In 1882 it was sold to Richard Edwards who gave the house its Welsh name. Edwards was a partner in the drapery firm Edwards & Chapman, and a director of Telegraph newspapers for thirty years. He became the first member for Oxley in the Australian House of Representatives in 1901 and retired in 1913. In 1896 Edwards bought and demolished the neighbouring Athol Cottage and established Bryntirion's large garden in its place. Richard Edwards died in the house on 29 October 1915. The house remained in the family, occupied by his grandchildren and used as a doctor's surgery.

== Description ==
Bryntirion is a chamferboard house on a stone foundation with a corrugated iron roof, built in 1861 with subsequent additions to the rear, front and western elevations. The house sits on its eastern alignment and is surrounded by lush subtropical gardens on the north, south and west. Glimpses of the house from the street are through formally arranged exotic and native trees.

The stone base probably indicates the extent of the original house. Above the stone base are four rooms; two bedrooms, two reception rooms and a central hallway. The ground falls away at the rear of the building forming a room in the stone base, now disused but once the original kitchen. The original cast-iron range remains in the fireplace.

A wing projects from the rear of the house along the eastern boundary. It also has a stone base which contains the original laundry with zinc tubs. This wing is further extended by a single storey gable roofed timber structure originally built as a stables and servants accommodation. A narrow gable roofed timber addition, built in the 1930s, extends along the western side of the stone based rear wing.

The front facade has been significantly altered, mainly around 1900. It now features a projecting gable roofed room on the eastern side, a classically detailed entry porch in the centre and an attached rotunda with an ogee profiled cupola on the south west corner. These picturesquely arranged elements are connected by an open verandah. Verandahs on the west and north are enclosed. The interior of the house is intact with the exception of the reception rooms and hall which have been remodelled.

The complex of corrugated iron roofs articulates separately the mass of buildings constructed over time. The original house has the largest roof, made up of hips and valleys, the rear wings are hipped and gabled and the verandahs are flat or curved skillions. Five brick chimneys stacks of varying sizes and the pointed cupola complete the roofscape.

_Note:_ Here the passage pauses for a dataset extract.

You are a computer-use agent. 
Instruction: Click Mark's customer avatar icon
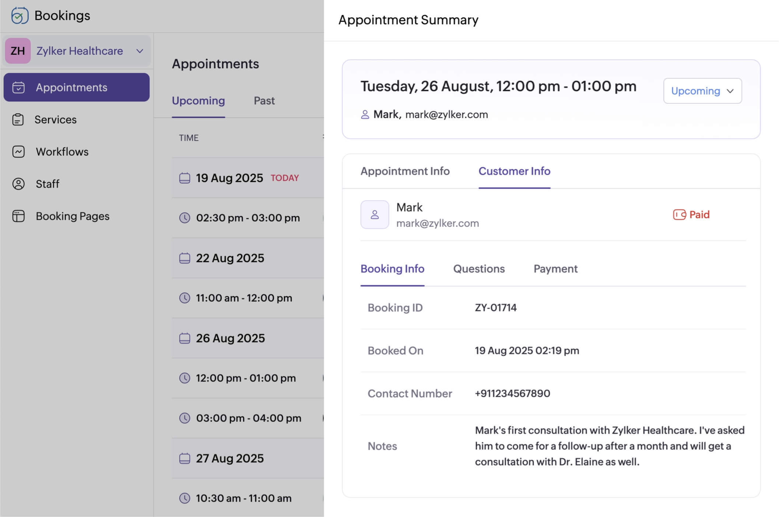coord(375,215)
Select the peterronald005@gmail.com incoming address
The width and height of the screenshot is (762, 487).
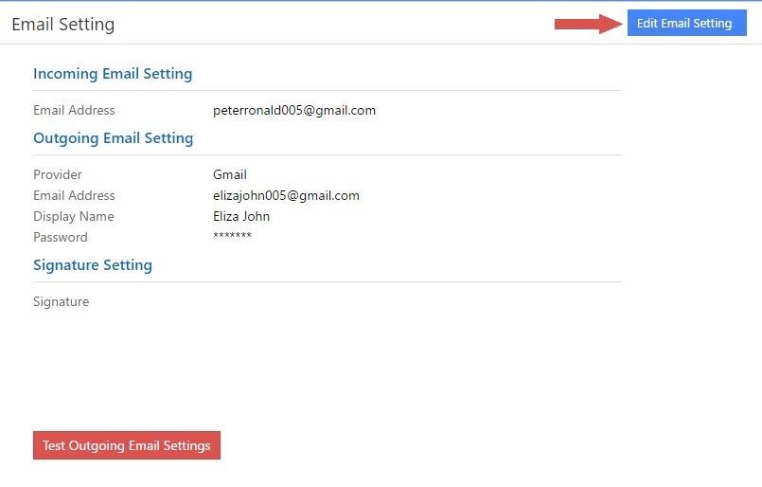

Bryntirion is an intact building that retains its 1860s core and garden setting.

== Heritage listing ==
Bryntirion was listed on the Queensland Heritage Register on 17 December 1993 having satisfied the following criteria.

The place is important in demonstrating the evolution or pattern of Queensland's history.

As a large villa residence embodying structural and stylistic changes from the 1860s, Bryntirion is important in demonstrating the pattern of changing affluent lifestyle and tastes in Brisbane.

The place demonstrates rare, uncommon or endangered aspects of Queensland's cultural heritage.

As one of the few remaining 1860s buildings in Brisbane, and the only example of a house on Wickham Terrace to be in continuous use as a family residence and doctor's surgery, Bryntirion demonstrates aspects of Brisbane's cultural heritage which are now rare.

The place is important in demonstrating the principal characteristics of a particular class of cultural places.

Bryntirion is important in demonstrating the principal characteristics of the layout and planting of a large private garden dating from the late nineteenth century; and of a residence built in the 1860s and extended over time.

The place is important because of its aesthetic significance.

Bryntirion is important in exhibiting a range of aesthetic characteristics valued by Brisbane's community, in particular the picturesque composition of the building's architectural elements and the contribution of the established garden to the Wickham Terrace and Burley Street streetscape.